Se una certa rigidità espressiva è intuibile nel ritratto di Ernst Ludwing Kirchner di Rudolf Stingel (1956), nel corridoio, le stanze si popolano di personaggi più giocosi nella ceramica policroma di Ermestica= SignorBonaventuraArtePolo di Luigi Ontani (1943), ripreso da un fumetto degli anni trenta o fantastici e a tratti grotteschi, nella teatralità delle donne raffigurate da George Condo (1957). La stessa teatralità colta nel profilo della protagonista nella tela Quiet III, di Andra Ursuta (1979) in uno sfondo rosa mentre Tomoo Gokita (1969), costituisce il suo teatro domestico con immagini famigliari in Room Service ma camuffandone il volto non più riconoscibile. Identità nascoste anche nelle figure con falce e mantelli delle tre tele di Josh Smith (1976), in cui la pittura si fa intensa ma ricca di un’energetica paletta cromatica.

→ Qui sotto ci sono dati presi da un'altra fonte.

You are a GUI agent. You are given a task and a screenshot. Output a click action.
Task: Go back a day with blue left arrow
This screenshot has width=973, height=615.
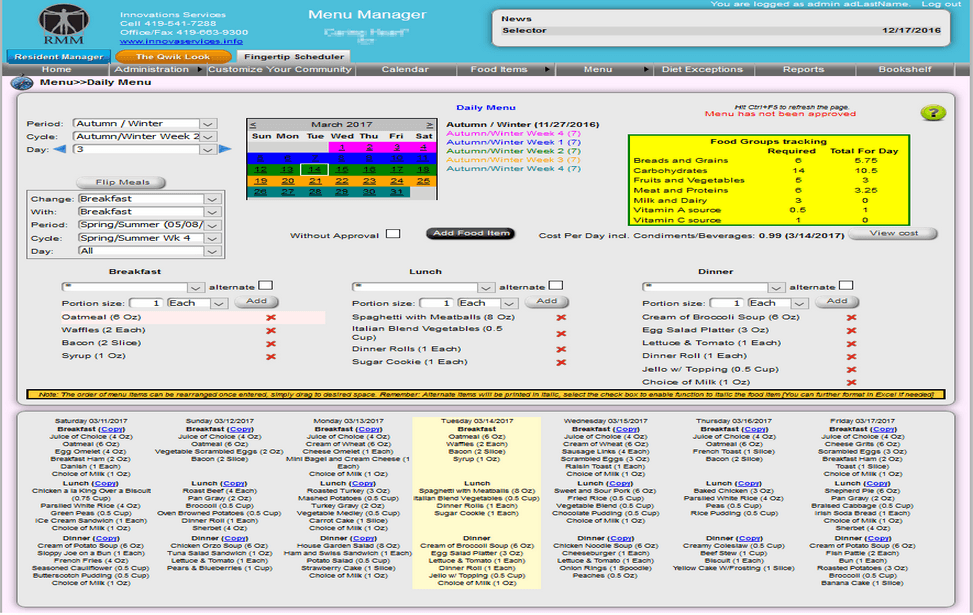coord(59,149)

Il colore incombe nell’arancione della tovaglia sul tavolo da giardino di Rudolf Stingel (1956) che occupa gran parte della parete dello studio, dove fa la sua apparizione lo scoiattolo di bronzo di Sirio Tofanari (1886-1969), insieme alle ceramiche di Weimar del 1934-40 che trovano la loro perfetta collocazione nella libreria. Animali insoliti si aggirano interrompendo la linearità degli ambienti, la pantera di marmo di Tofanari domina il corridoio e con aria minacciosa afferra la preda imbrigliata nelle sue fauci. Misfit, è invece una creatura ibrida, pavone-canguro-struzzo, dal piumaggio colorato di Thomas Grünfeld (1956) che accoglie lo spettatore all’ingresso.
La storia si raccontata anche attraverso le vicende e i protagonisti dell’epoca con i monocromi di Yan Pei-Ming (1960) raffigurante Hitler e lo sguardo severo della testa di Mussolini di Paul Troubetzkoy (1866-1938) che troneggia nella sala da pranzo.
Prelievi e appropriazioni dal mondo reale nei collage di Richard Prince (1949), nell’accumulazione della carta rossa e nera in copie illimitate fino alle dinamiche degli oggetti e al loro spostamento di significato che gli conferisce una funzione altra, come il portalampada di porcellana di Felix Gonzáles-Torres (1957-1996) o il tondino di ferro con coltello di Jannis Kounellis (1936-2017). Per Maria Lai (1919-2013) è il Muro delle Janas (le fate che abitano le case) di mattoni, cemento e terracotta – per restare perfettamente coerenti con le case – e per Kaari Upson (1972), la mutevolezza del materiale piegato e accartocciato in Habit I, che ammorbidisce l’angolo della stanza.
La stessa mutevolezza che caratterizza gli spazi, iscritta nella sua genesi di casa, ufficio e oggi galleria. Capace di accogliere nel suo contenitore elegante e così profondamente identitario le opere come ospiti che irrompono, spezzano, distorcono o ne assecondano le geometrie, le linee e le architetture, diventando la cornice ideale per nuove scenografie contemporanee.